Much like the diamond trade, cut flowers are
certified or uncertified to inform retailers and consumers of the
conditions in which they were grown, cut and shipped (often from
countries with inexcusable enforcement of workers’ rights)….
Let’s reserve our moral outrage for the plight of the exploited, not the exploiters.
Oh, please. First of all, it’s hardly reasonable to call a florist an exploiter. Are we going to call grocers exploiters, too?
And second, one of the major points of my book is that we should all buy certified flowers to make sure we’re supporting farms with good practices, no matter where they’re located. That doesn’t change the point of the op-ed, which is that flower shops are beautiful and vital part of city life and have been for centuries.
And as a side note, there’s a bit of an uproar among industry insiders about why VeriFlora is getting all the media attention when there are other eco-labels around the world, including one in Colombia and one in Ecuador started by the growers associations in those countries.

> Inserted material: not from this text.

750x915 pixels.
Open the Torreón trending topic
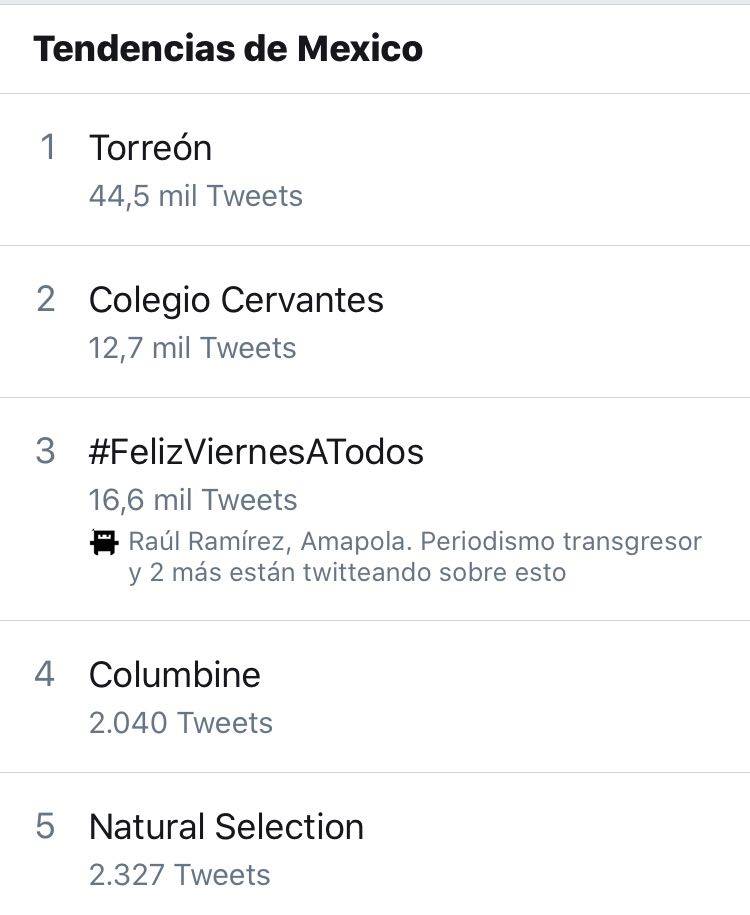coord(150,148)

The reason seems obvious to me: VeriFlora is the only label that actually appears on bouquets sold in the US. Those other programs either don’t put a sticker on the bouquet at the retail level at all–or the sticker only goes on bouquets sold in other countries. (and that doesn’t even address the fact that the standards vary significantly from one program to another, as this Associated Press article demonstrates. Not all eco-labels are created equal.)

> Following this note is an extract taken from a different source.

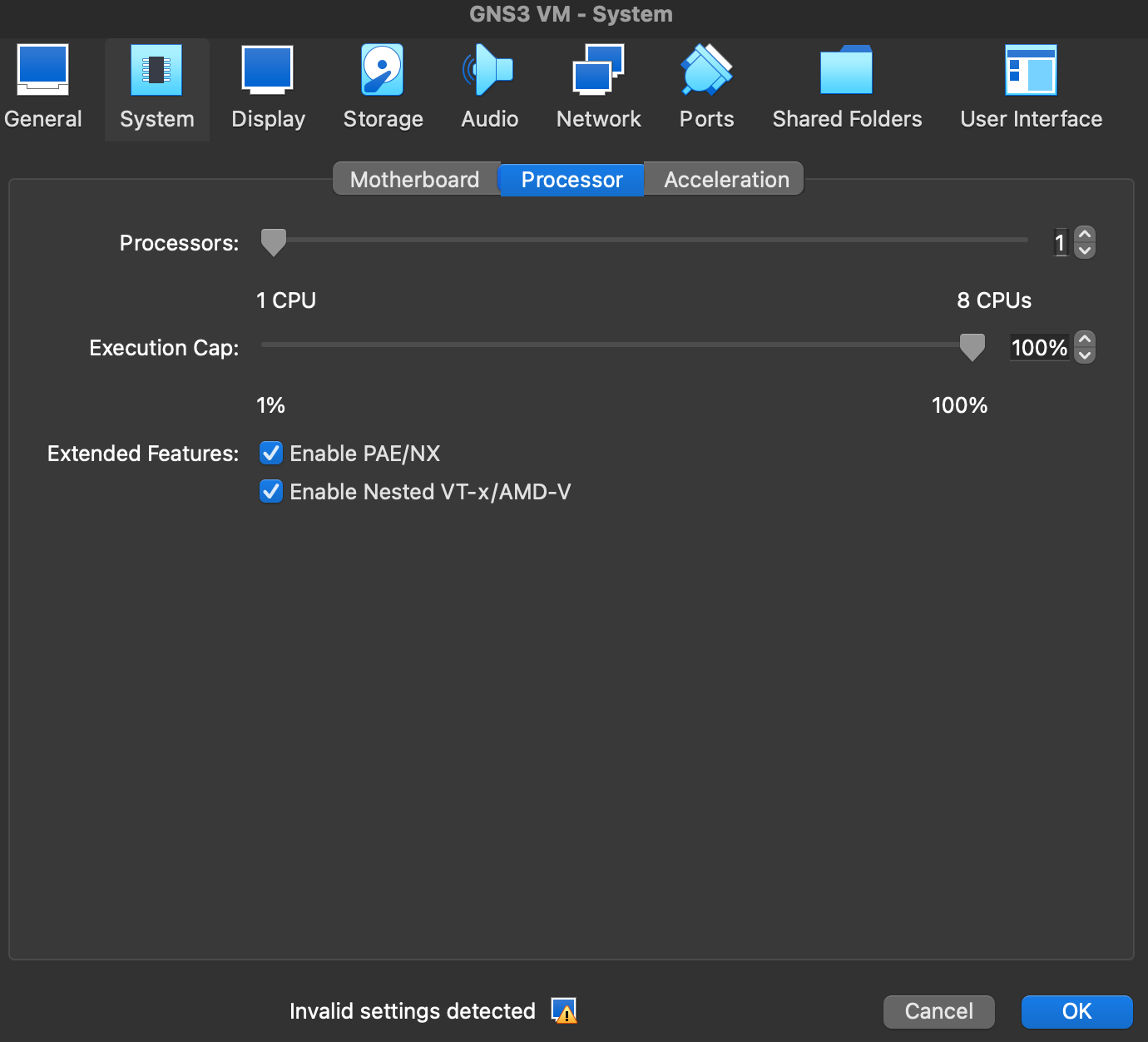Open the Acceleration tab
Screen dimensions: 1148x1042
[725, 179]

But really, what good does it do the American consumer to know that there’s an environmental certification program out there somewhere, but that the flowers certified through that program don’t have a label on them so you can’t find them? We can buy coffee with a Fair Trade label, apples with a USDA Organic label, fish with a Marine Stewardship Council label, etc etc. As consumers, we want to be able to vote with our dollars. We can’t reward the good farms if the flowers from those farms don’t have a label on them. Seems pretty simple to me.